» **WHAT YOU ARE ASKED TO DO**: Convert the listing below into a JSON list of strings, with each line as its own string and blank lines left out.

» **DATASET EXCERPTS**:
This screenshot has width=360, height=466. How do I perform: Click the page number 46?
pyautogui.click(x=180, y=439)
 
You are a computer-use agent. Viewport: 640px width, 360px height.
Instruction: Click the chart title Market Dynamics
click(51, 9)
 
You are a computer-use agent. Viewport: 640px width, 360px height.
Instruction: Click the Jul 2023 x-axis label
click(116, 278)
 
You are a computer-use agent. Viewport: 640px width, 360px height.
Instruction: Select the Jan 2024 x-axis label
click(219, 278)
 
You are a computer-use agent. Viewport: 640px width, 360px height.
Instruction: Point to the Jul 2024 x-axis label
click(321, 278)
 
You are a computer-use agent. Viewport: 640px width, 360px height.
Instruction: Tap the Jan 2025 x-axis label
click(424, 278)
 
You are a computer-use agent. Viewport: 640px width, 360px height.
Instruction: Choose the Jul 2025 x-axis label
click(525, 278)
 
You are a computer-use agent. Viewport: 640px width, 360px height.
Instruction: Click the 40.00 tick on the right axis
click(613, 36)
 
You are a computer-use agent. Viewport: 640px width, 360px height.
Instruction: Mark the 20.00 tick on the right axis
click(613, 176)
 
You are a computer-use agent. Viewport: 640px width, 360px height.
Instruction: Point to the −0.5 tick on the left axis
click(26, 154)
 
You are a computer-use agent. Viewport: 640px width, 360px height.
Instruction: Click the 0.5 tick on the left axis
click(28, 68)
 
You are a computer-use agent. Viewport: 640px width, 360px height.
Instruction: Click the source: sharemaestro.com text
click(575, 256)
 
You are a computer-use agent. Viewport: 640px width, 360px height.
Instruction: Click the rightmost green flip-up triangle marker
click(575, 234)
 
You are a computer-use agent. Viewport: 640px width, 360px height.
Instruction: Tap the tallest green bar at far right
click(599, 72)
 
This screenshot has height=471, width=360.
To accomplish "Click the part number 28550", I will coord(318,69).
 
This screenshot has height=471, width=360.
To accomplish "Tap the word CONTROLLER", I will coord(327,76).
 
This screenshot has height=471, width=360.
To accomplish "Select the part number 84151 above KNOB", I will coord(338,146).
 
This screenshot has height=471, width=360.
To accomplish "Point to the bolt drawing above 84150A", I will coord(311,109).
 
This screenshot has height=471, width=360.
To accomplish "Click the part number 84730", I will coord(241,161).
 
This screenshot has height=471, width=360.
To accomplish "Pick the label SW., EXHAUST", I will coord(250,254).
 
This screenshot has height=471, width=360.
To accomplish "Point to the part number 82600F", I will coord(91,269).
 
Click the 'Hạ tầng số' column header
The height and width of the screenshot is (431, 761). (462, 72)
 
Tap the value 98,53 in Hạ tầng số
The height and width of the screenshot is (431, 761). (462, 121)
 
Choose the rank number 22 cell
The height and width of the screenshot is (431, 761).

» **OUTPUT FOR THIS TASK**:
[
  "This screenshot has width=360, height=466. How do I perform: Click the page number 46?",
  "pyautogui.click(x=180, y=439)",
  "You are a computer-use agent. Viewport: 640px width, 360px height.",
  "Instruction: Click the chart title Market Dynamics",
  "click(51, 9)",
  "You are a computer-use agent. Viewport: 640px width, 360px height.",
  "Instruction: Click the Jul 2023 x-axis label",
  "click(116, 278)",
  "You are a computer-use agent. Viewport: 640px width, 360px height.",
  "Instruction: Select the Jan 2024 x-axis label",
  "click(219, 278)",
  "You are a computer-use agent. Viewport: 640px width, 360px height.",
  "Instruction: Point to the Jul 2024 x-axis label",
  "click(321, 278)",
  "You are a computer-use agent. Viewport: 640px width, 360px height.",
  "Instruction: Tap the Jan 2025 x-axis label",
  "click(424, 278)",
  "You are a computer-use agent. Viewport: 640px width, 360px height.",
  "Instruction: Choose the Jul 2025 x-axis label",
  "click(525, 278)",
  "You are a computer-use agent. Viewport: 640px width, 360px height.",
  "Instruction: Click the 40.00 tick on the right axis",
  "click(613, 36)",
  "You are a computer-use agent. Viewport: 640px width, 360px height.",
  "Instruction: Mark the 20.00 tick on the right axis",
  "click(613, 176)",
  "You are a computer-use agent. Viewport: 640px width, 360px height.",
  "Instruction: Point to the −0.5 tick on the left axis",
  "click(26, 154)",
  "You are a computer-use agent. Viewport: 640px width, 360px height.",
  "Instruction: Click the 0.5 tick on the left axis",
  "click(28, 68)",
  "You are a computer-use agent. Viewport: 640px width, 360px height.",
  "Instruction: Click the source: sharemaestro.com text",
  "click(575, 256)",
  "You are a computer-use agent. Viewport: 640px width, 360px height.",
  "Instruction: Click the rightmost green flip-up triangle marker",
  "click(575, 234)",
  "You are a computer-use agent. Viewport: 640px width, 360px height.",
  "Instruction: Tap the tallest green bar at far right",
  "click(599, 72)",
  "This screenshot has height=471, width=360.",
  "To accomplish \"Click the part number 28550\", I will coord(318,69).",
  "This screenshot has height=471, width=360.",
  "To accomplish \"Tap the word CONTROLLER\", I will coord(327,76).",
  "This screenshot has height=471, width=360.",
  "To accomplish \"Select the part number 84151 above KNOB\", I will coord(338,146).",
  "This screenshot has height=471, width=360.",
  "To accomplish \"Point to the bolt drawing above 84150A\", I will coord(311,109).",
  "This screenshot has height=471, width=360.",
  "To accomplish \"Click the part number 84730\", I will coord(241,161).",
  "This screenshot has height=471, width=360.",
  "To accomplish \"Pick the label SW., EXHAUST\", I will coord(250,254).",
  "This screenshot has height=471, width=360.",
  "To accomplish \"Point to the part number 82600F\", I will coord(91,269).",
  "Click the 'Hạ tầng số' column header",
  "The height and width of the screenshot is (431, 761). (462, 72)",
  "Tap the value 98,53 in Hạ tầng số",
  "The height and width of the screenshot is (431, 761). (462, 121)",
  "Choose the rank number 22 cell",
  "The height and width of the screenshot is (431, 761)."
]